There are calls for more to be done after a man's body lay undiscovered for a week after he died.
The body of 28-year-old Tony Dempsey was discovered in a ground floor flat at Kevin Barry House on Coleraine Street in north inner-city Dublin shortly before 6.30pm on Monday.
It is believed he suffered a violent assault.
Gardaí upgraded the case to a murder inquiry after a post mortem examination on Tuesday.
Christy Burke is a local councillor for the area. He told Newstalk Breakfast reports had been made about the property.
"Yesterday locals were absolutely shocked and horrified to think that a murder took place.
"My heart and my sympathies go out to the family of Mr Dempsey.
"There had been reports from locals for a number of months - the reports apparently fell on deaf ears.
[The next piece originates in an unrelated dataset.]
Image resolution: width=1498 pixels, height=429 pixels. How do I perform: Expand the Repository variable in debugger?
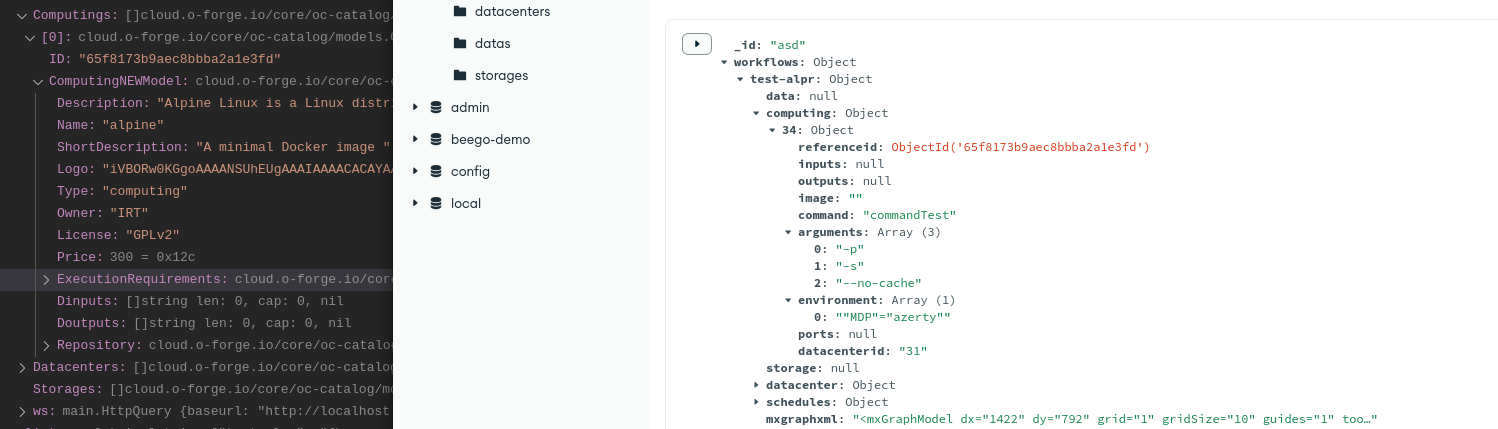point(46,346)
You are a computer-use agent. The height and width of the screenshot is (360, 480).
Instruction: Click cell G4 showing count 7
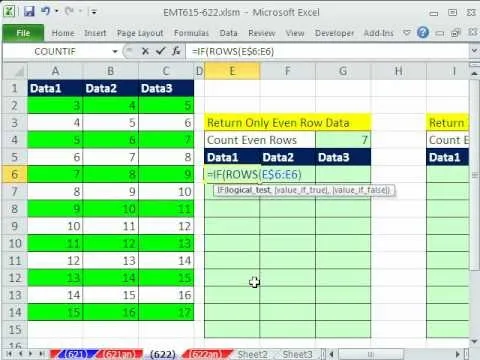pyautogui.click(x=343, y=140)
"Had they fell on proper ears to take action, Mr Dempsey could be alive this morning.
"There was comings and goings, there was drinking, there was drug use - and the fact that Mr Dempsey's body was left decomposing for possibly a week is heartbreaking to think that it was left in that condition while there were people coming and going in the flat, and doing whatever they do".
Mr Burke said more steps need to be taken.
"We're going to have to put in place now - Dublin City Council and McVerry Trust, and other housing bodies - that if there's complaints made about anti-social [behaviour], that they're addressed in the proper legal manner.
"That may help and prevent further deaths".
'Tenancy began to break down'
In a statement the Peter McVerry Trust confirmed the apartment was managed by its charity under the Housing First programme for Dublin City Council.
Tenants of Housing First are selected for the programme because of their level of vulnerability and a significant history of rough sleeping.
"The tenant in the property matched the Housing First criteria and was successfully accommodated in the property over 18 months ago", the charity said.
"Unfortunately, the tenancy began to break down over recent months as the tenant was struggling to manage the front door and individuals, who had no interest in the property or the tenant's recovery, were gaining entry to and using the property.
"Steps were actively taken to support the client to surrender the tenancy with a view to being supported in another tenancy elsewhere.
"This process was being carried out in line with the rights of the tenant. PMVT also increased staff visits to the property" it added.
Pat Doyle, CEO of Peter McVerry Trust, said: "We're saddened at the loss of a young life and wish to express our sympathies to the family of the deceased.
"The man was known to our organisation but was not a current service user."
He added: "Staff visited the property daily, including over the weekend, and they had no indication or evidence that someone was deceased at the property or in the vicinity.
"Housing First helps some of the most vulnerable in our society.
"86% of the tenancies under Housing First are successful, but unfortunately this was one of the 14% which was clearly failing over recent months.
"Peter McVerry Trust is fully cooperating with the Garda and is mindful of the impact on our own staff who deal with very complex situations on a daily basis, on the tenant whose tenancy has been ruptured, and on the broader community", Mr Doyle said.